- **Excerpts from a dataset**:
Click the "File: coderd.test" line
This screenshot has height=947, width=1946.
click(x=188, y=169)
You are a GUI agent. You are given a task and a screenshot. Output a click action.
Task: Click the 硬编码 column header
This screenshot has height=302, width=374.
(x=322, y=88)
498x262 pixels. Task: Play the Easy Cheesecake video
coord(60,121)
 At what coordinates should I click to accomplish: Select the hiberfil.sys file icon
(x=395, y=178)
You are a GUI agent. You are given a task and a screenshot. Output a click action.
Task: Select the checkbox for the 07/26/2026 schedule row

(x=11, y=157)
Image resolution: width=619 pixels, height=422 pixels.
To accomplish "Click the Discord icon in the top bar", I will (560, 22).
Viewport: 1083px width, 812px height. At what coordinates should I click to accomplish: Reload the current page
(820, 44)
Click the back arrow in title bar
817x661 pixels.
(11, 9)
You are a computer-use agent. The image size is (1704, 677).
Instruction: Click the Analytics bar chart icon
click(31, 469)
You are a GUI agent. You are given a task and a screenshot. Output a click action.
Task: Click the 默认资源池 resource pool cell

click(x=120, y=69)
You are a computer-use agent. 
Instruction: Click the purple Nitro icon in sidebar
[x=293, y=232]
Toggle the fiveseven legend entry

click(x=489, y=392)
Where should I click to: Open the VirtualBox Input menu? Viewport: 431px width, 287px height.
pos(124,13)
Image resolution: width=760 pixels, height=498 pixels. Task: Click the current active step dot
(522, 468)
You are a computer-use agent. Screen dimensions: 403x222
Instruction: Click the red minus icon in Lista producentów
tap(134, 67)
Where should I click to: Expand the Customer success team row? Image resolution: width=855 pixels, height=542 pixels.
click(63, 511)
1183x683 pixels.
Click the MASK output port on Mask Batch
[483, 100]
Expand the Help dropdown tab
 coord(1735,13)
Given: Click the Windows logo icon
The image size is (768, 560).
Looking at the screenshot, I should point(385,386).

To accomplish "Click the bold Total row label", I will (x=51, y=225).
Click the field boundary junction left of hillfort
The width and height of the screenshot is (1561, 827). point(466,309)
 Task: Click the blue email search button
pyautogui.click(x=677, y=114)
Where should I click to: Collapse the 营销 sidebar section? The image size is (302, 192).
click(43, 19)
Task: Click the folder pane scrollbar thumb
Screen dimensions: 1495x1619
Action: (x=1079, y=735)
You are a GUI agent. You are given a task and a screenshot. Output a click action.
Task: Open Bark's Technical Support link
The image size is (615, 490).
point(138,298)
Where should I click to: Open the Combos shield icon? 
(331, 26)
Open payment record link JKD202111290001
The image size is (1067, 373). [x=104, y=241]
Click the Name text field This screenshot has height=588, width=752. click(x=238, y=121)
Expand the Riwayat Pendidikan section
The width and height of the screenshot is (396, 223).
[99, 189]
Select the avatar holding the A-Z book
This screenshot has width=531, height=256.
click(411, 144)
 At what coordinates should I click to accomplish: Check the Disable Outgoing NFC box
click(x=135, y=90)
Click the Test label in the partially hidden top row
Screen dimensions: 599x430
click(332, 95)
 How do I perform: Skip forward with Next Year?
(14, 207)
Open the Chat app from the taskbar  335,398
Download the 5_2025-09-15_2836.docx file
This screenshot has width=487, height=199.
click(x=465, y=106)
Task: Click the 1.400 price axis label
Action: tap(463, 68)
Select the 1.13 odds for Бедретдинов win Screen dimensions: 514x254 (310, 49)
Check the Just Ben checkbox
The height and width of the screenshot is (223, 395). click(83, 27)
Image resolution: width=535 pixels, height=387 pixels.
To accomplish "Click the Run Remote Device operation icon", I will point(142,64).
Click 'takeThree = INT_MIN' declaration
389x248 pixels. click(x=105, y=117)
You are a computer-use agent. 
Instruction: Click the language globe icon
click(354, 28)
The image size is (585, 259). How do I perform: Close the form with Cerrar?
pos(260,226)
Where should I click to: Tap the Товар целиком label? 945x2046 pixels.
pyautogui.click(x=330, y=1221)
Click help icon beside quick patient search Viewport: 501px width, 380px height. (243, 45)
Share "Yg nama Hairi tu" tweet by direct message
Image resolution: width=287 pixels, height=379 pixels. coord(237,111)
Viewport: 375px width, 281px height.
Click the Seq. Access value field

- **What is needed**: Make an exact copy of all the entries above.

- **Exercise answer**:
Click the "File: coderd.test" line
This screenshot has height=947, width=1946.
click(x=188, y=169)
You are a GUI agent. You are given a task and a screenshot. Output a click action.
Task: Click the 硬编码 column header
This screenshot has height=302, width=374.
(x=322, y=88)
498x262 pixels. Task: Play the Easy Cheesecake video
coord(60,121)
 At what coordinates should I click to accomplish: Select the hiberfil.sys file icon
(x=395, y=178)
You are a GUI agent. You are given a task and a screenshot. Output a click action.
Task: Select the checkbox for the 07/26/2026 schedule row

(x=11, y=157)
Image resolution: width=619 pixels, height=422 pixels.
To accomplish "Click the Discord icon in the top bar", I will (560, 22).
Viewport: 1083px width, 812px height. At what coordinates should I click to accomplish: Reload the current page
(820, 44)
Click the back arrow in title bar
817x661 pixels.
(11, 9)
You are a computer-use agent. The image size is (1704, 677).
Instruction: Click the Analytics bar chart icon
click(31, 469)
You are a GUI agent. You are given a task and a screenshot. Output a click action.
Task: Click the 默认资源池 resource pool cell

click(x=120, y=69)
You are a computer-use agent. 
Instruction: Click the purple Nitro icon in sidebar
[x=293, y=232]
Toggle the fiveseven legend entry

click(x=489, y=392)
Where should I click to: Open the VirtualBox Input menu? Viewport: 431px width, 287px height.
pos(124,13)
Image resolution: width=760 pixels, height=498 pixels. Task: Click the current active step dot
(522, 468)
You are a computer-use agent. Screen dimensions: 403x222
Instruction: Click the red minus icon in Lista producentów
tap(134, 67)
Where should I click to: Expand the Customer success team row? Image resolution: width=855 pixels, height=542 pixels.
click(63, 511)
1183x683 pixels.
Click the MASK output port on Mask Batch
[483, 100]
Expand the Help dropdown tab
 coord(1735,13)
Given: Click the Windows logo icon
The image size is (768, 560).
Looking at the screenshot, I should point(385,386).

To accomplish "Click the bold Total row label", I will (x=51, y=225).
Click the field boundary junction left of hillfort
The width and height of the screenshot is (1561, 827). point(466,309)
 Task: Click the blue email search button
pyautogui.click(x=677, y=114)
Where should I click to: Collapse the 营销 sidebar section? The image size is (302, 192).
click(43, 19)
Task: Click the folder pane scrollbar thumb
Screen dimensions: 1495x1619
Action: (x=1079, y=735)
You are a GUI agent. You are given a task and a screenshot. Output a click action.
Task: Open Bark's Technical Support link
The image size is (615, 490).
point(138,298)
Where should I click to: Open the Combos shield icon? 
(331, 26)
Open payment record link JKD202111290001
The image size is (1067, 373). [x=104, y=241]
Click the Name text field This screenshot has height=588, width=752. click(x=238, y=121)
Expand the Riwayat Pendidikan section
The width and height of the screenshot is (396, 223).
[99, 189]
Select the avatar holding the A-Z book
This screenshot has width=531, height=256.
click(411, 144)
 At what coordinates should I click to accomplish: Check the Disable Outgoing NFC box
click(x=135, y=90)
Click the Test label in the partially hidden top row
Screen dimensions: 599x430
click(332, 95)
 How do I perform: Skip forward with Next Year?
(14, 207)
Open the Chat app from the taskbar  335,398
Download the 5_2025-09-15_2836.docx file
This screenshot has width=487, height=199.
click(x=465, y=106)
Task: Click the 1.400 price axis label
Action: tap(463, 68)
Select the 1.13 odds for Бедретдинов win Screen dimensions: 514x254 (310, 49)
Check the Just Ben checkbox
The height and width of the screenshot is (223, 395). click(83, 27)
Image resolution: width=535 pixels, height=387 pixels.
To accomplish "Click the Run Remote Device operation icon", I will point(142,64).
Click 'takeThree = INT_MIN' declaration
389x248 pixels. click(x=105, y=117)
You are a computer-use agent. 
Instruction: Click the language globe icon
click(354, 28)
The image size is (585, 259). How do I perform: Close the form with Cerrar?
pos(260,226)
Where should I click to: Tap the Товар целиком label? 945x2046 pixels.
pyautogui.click(x=330, y=1221)
Click help icon beside quick patient search Viewport: 501px width, 380px height. (243, 45)
Share "Yg nama Hairi tu" tweet by direct message
Image resolution: width=287 pixels, height=379 pixels. coord(237,111)
Viewport: 375px width, 281px height.
Click the Seq. Access value field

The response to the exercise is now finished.